Protect young shoots from slugs, scatter pellets / slug pubs particularly around clematis and herbaceous plants (they love Delphiniums). As soon as there are shoots to eat the slugs and snails will appear from nowhere. Slug control
Still time to prune your pomes, but leave your drupes alone. A pome is a fruit with pips, apples and pears (also quince and medlars) whereas a drupe is a fruit with a stone, plums, cherries, peaches and apricots.
Make plans. Consider plants and planting, use canes or a hose pipe across the garden to mark out planned beds, patios or other features.
Feed and continue to feed the birds. Most wild animals that die over the winter do so just as spring is arriving, it's not the cold that gets them so much, as the lack of food.
Last chance to plant trees and hedges from bare rooted stock, many nurseries will stop lifting field grown plants this month if they haven't done so already. Buy hedging plants
There can be lasting problems of snowfall in its effect on trees and shrubs by the sheer weight of snow laying on branches. Snapped off branches can leave a messy wounds that can become infected with fungal diseases and potentially threaten the whole tree. Take a look to see if you have any similar damage. If you have then cut the broken branch stump back close to the tree as cleanly as possible to help keep disease out.
Hedges may be damaged by snow if it build up and "splits" them down the middle if they have a flat top and straight sides, if you are affected by this leave them for a while to start to grow again before you start to renovate them back to their former neat shape.

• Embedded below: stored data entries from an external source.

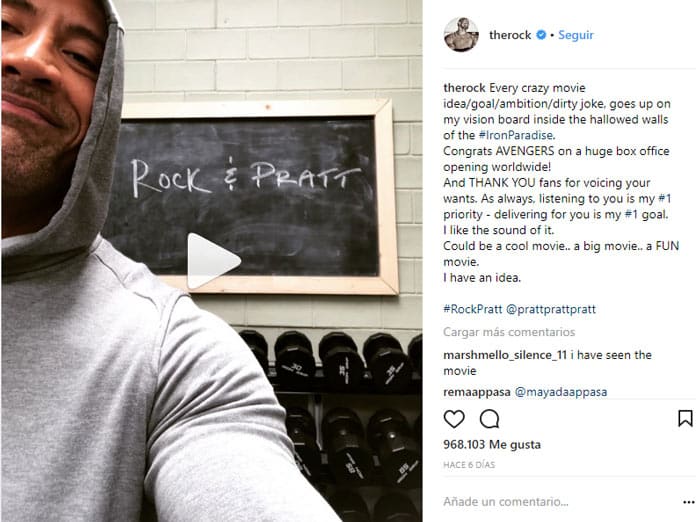Screen dimensions: 700x522
Task: Play the Rock & Pratt video
Action: (x=213, y=261)
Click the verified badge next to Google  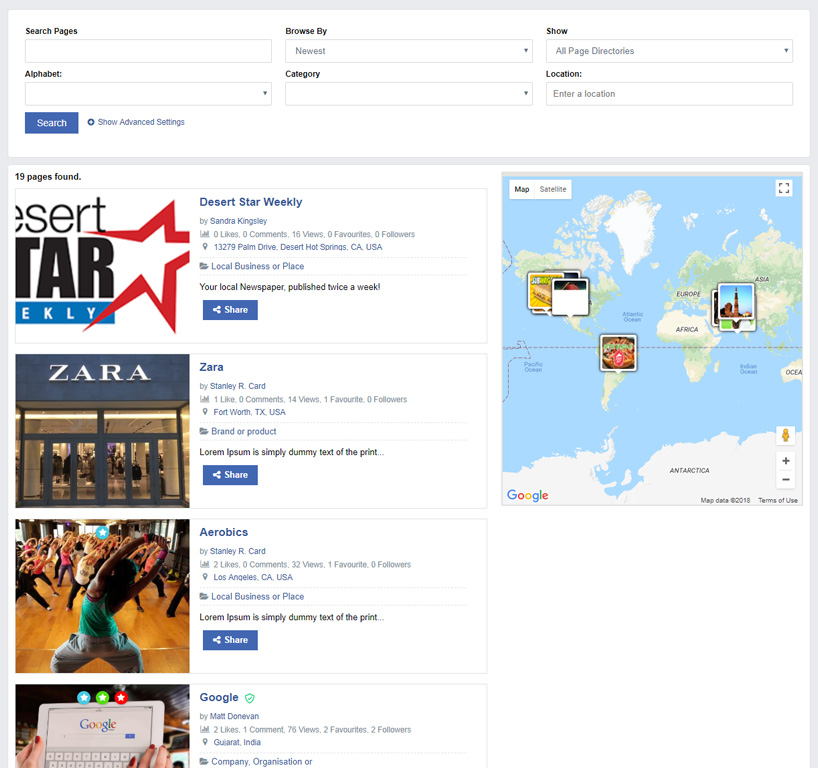(x=250, y=698)
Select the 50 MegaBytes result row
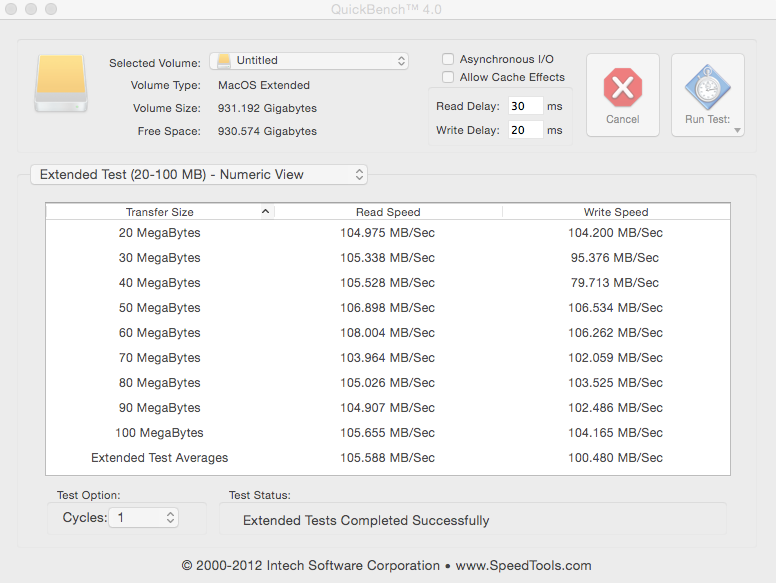 click(388, 308)
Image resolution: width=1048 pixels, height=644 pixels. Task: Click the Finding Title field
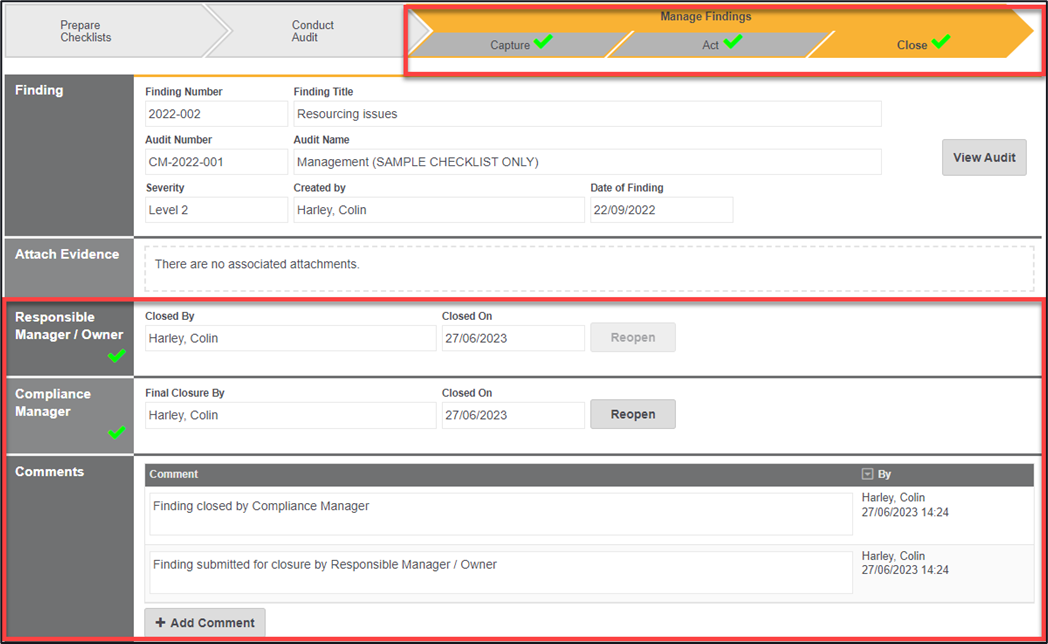tap(587, 114)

This is the best time of the year to plant snowdrops. It's a relatively little known fact that snowdrops are best planted "in the green" when they have finished flowering but still have all of their leaves. They should be dug up and replanted as soon as possible and are much more successful when treated like this than if planted in the autumn as shriveled little bulbs that are far more likely to rot than grow the next spring.
Get a water butt - do you have one - or more? A water butt is an ideal way of watering the garden with rainwater that the plants prefer, it helps you to work around hosepipe bans and also to reduce your water bill. I'll take time for the butts to fill, so if you get one at the height of summer, it'll probably not fill until the autumn or winter. Get one as soon as you can and get as big a one as you can.
I must also remember to go and cut some branches of pussy willow catkins to put into a vase, they remind me doubly of spring, of spring now, and of the spring time when I too was in my spring time.